* [YOUR TASKS]
(1) From the text on RDKit molecule images, write out the passage starting at "As a reasonably" and ending at "on the eye!".
(2) Answer these questions using the text on RDKit molecule images:
(a) Which image format does the author have RDKit produce instead of png?
(b) What is used to load several molecules from a single sdf file?
(c) Which property's value is divided by the number of heavy atoms to get the ligand efficiencies?

* [GIVEN TEXT]
####

As a reasonably new RDKit user, I was relieved to find that using its built-in functionality for generating basic images from molecules is quite easy to use. However, over time I have picked up some additional tricks to make the images generated slightly more pleasing on the eye!

The first of these (which I definitely stole from another blog post at some point…) is to ask it to produce SVG images rather than png:

#ensure the molecule visualisation uses svg rather than png format
IPythonConsole.ipython_useSVG=True

Now for something slightly more interesting: as a fragment elaborator, I often need to look at a long list of elaborations that have been made to a starting fragment. As these have usually been docked, these don’t look particularly nice when loaded straight into RDKit and drawn:

#load several mols from a single sdf file using SDMolSupplier
#add these to a list
elabs = [mol for mol in Chem.SDMolSupplier('frag2/elabsTestNoRefine_Docked_0.sdf')]

#get list of ligand efficiencies so these can be displayed alongside the molecules
LEs = [(float(mol.GetProp('Gold.PLP.Fitness'))/mol.GetNumHeavyAtoms()) for mol in elabs]

Draw.MolsToGridImage(elabs, legends = [str(LE) for LE in LEs])

####

* [DATA SHOWN]
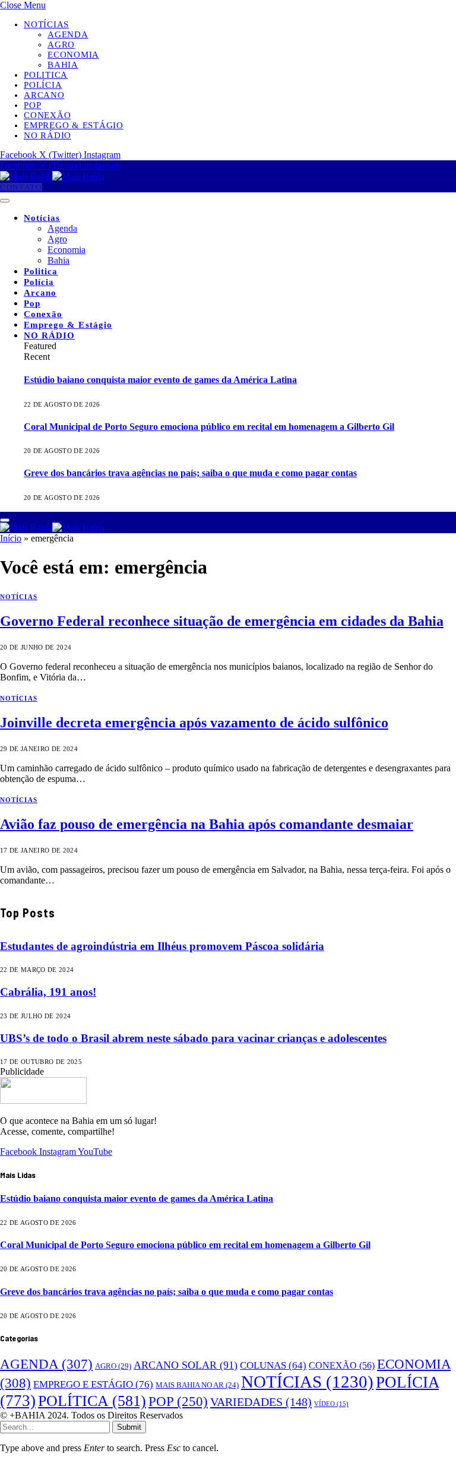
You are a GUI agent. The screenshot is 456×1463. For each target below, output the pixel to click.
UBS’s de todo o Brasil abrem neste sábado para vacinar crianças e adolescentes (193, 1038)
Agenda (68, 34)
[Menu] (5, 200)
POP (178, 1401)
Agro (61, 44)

####

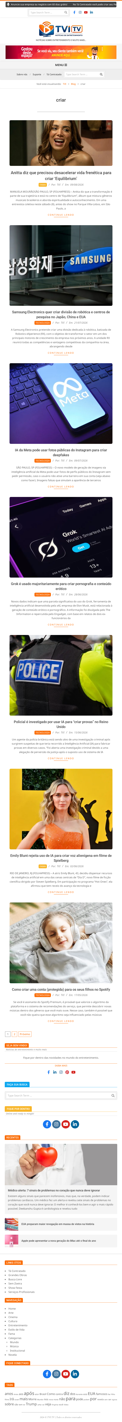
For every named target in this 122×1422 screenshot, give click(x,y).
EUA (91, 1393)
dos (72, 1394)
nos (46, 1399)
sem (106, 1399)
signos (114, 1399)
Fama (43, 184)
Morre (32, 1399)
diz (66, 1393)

####

* [EXERCISE RESULTS]
(1)
As a reasonably new RDKit user, I was relieved to find that using its built-in functionality for generating basic images from molecules is quite easy to use. However, over time I have picked up some additional tricks to make the images generated slightly more pleasing on the eye!

(2)
(a) SVG
(b) SDMolSupplier
(c) Gold.PLP.Fitness